While President Trump liberally applies the label “fake news” to any reporting he wants to discredit, other authoritarian governments have weaponized the term as an opportunity to suppress civil society. Using “fake news,” they create narratives to justify creating more tools of control and oppression, at the expense of trust-building and openness, two crucial elements in fighting the spread of disinformation.
In Singapore, the government frames the issue as one of vulnerability and security. “Fake news” was included in a five-part television series on national-security threats, alongside lone-wolf attacks, cyberterrorism and chemical attacks.
“Disinformation can destroy lives, disrupt the economy and damage our collective identity as a nation,” warned the Ministry of Home Affairs in a post on its website to accompany an episode of the broadcast.
The city-state in southeast Asia convened a Select Committee on Deliberate Online Falsehoods and gave the public only a few weeks beginning in mid-January to send in public feedback — not a lot of time for such a complex issue. Their remit is to consider specific measures, including legislation, to combat falsehoods. But K. Shanmugam, Singapore’s law and home affairs minister who is also a member of the committee, already said last year that legislative action is a “no-brainer”.
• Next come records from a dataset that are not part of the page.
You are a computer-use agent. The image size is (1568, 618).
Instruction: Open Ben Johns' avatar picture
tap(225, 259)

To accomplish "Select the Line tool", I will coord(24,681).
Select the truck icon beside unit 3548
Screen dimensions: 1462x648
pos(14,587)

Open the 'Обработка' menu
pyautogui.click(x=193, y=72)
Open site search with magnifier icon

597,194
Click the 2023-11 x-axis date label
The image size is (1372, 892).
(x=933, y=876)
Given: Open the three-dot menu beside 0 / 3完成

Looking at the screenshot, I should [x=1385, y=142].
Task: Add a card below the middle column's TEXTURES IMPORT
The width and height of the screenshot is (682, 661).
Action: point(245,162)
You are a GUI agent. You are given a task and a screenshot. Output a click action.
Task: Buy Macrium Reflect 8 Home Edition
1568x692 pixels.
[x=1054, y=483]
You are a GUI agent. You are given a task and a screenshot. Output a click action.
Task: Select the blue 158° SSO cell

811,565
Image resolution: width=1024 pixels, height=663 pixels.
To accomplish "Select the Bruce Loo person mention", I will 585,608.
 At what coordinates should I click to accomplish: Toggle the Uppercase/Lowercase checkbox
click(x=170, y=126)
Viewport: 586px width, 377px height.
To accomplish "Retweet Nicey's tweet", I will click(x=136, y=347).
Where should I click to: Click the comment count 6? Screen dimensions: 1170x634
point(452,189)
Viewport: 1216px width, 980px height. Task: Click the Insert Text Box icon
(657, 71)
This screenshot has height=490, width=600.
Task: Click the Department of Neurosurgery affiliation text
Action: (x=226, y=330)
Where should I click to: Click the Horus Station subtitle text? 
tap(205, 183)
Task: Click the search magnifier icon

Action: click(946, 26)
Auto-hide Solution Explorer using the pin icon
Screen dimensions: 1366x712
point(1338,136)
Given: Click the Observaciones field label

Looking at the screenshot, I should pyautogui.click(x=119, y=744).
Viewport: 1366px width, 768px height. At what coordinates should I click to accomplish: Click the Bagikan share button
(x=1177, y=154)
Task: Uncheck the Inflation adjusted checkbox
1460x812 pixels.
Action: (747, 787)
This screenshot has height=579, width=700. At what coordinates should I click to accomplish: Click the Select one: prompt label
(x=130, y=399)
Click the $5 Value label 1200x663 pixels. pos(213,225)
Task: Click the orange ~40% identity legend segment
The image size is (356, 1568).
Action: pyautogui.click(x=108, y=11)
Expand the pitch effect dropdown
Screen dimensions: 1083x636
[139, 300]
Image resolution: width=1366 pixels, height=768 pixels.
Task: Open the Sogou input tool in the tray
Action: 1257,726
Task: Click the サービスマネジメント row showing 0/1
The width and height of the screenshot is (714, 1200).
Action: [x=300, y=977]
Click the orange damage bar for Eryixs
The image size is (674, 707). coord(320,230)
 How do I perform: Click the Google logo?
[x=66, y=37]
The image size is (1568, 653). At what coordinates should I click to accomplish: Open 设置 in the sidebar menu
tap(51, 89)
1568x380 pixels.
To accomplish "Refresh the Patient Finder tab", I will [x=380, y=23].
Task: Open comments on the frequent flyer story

National security is a convenient excuse that can obscure all manner of sins. The hand-wringing from the government, dutifully reported and amplified in Singapore’s pro-establishment mainstream media, has created an impression of a tiny, vulnerable nation in a big, wide world of danger. One is carefully led to the conclusion that something must be done, and fast.
But Singapore, an island country that’s effectively been a single-party state for decades, already has a wide range of legislation that curbs free expression and public discourse. Under existing laws, bloggers can be sued for defamation, private Facebook posts can trigger contempt of court proceedings, and journalists can be investigated and issued warnings just for doing their jobs. There are also laws against actions to “promote feelings of ill-will and hostility between different races or classes” or the intent to “wound religious feelings” — it was under the latter that teenage video blogger Amos Yee was prosecuted in 2015 and 2016. He was granted political asylum in the United States last year after immigration officials found that his prosecution had amounted to political persecution.
Recent years have also shown an increased clampdown on dissent and civil-society space. Activists have had their homes searched and their property seized, all without needing a warrant (as is allowed under Singaporean law). A human-rights activist is being charged with vandalism, among other charges of organizing “illegal assemblies,” for posting two sheets of paper in a subway car. Proposed amendments to the Films Act include expanding the power to search and seize without warrant beyond police officers to civil servants. There is no Freedom of Information Act, so the government often has a monopoly over extensive, in-depth data.
Once this background has been filled in, the concern over the introduction of any further legislation to regulate online space — one of the few spaces in which Singaporeans can still find freedom to engage in political discussion—is clear. While Trump might dream of silencing challengers to his power, the Singapore government has historically been both willing and able to make such notions a reality. In Parliament, where the majority People’s Action Party holds more than 80 percent of the seats, any proposed legislation can be easily voted through.
The irony of the situation, though, is that efforts to outlaw “fake news” or to further regulate online space might actually do more to create an environment for disinformation and baseless conspiracy theories to thrive.
Many Singaporeans already approach the mainstream media with caution; it is widely accepted that the mainstream media is heavily influenced by the government, a view substantiated in accounts given by former journalists. In an environment where civil liberties are restricted and the government is seen to have a hand over what one reads, sees and hears, one gets the semblance of public trust, but not the substance.
When a society lacks transparency and feels that all its main media sources are passed through filters determined by the powerful, that is when “fake news” thrives. In the absence of an independent, credible press, people go looking for other sources — sources which might not adhere to ethical or professional practices. It is in this vacuum of trusted information that “fake news” takes the strongest hold.
Disinformation is an issue worth tackling. But responses need to be carefully balanced against curbs on freedom of expression, and cannot be undertaken with haste. Singaporeans don’t need more laws to tell us what we can or cannot say; what we need are genuine engagement and openness, so we can be better equipped to come to our own conclusions.
Kirsten Han is a journalist and writer in Singapore.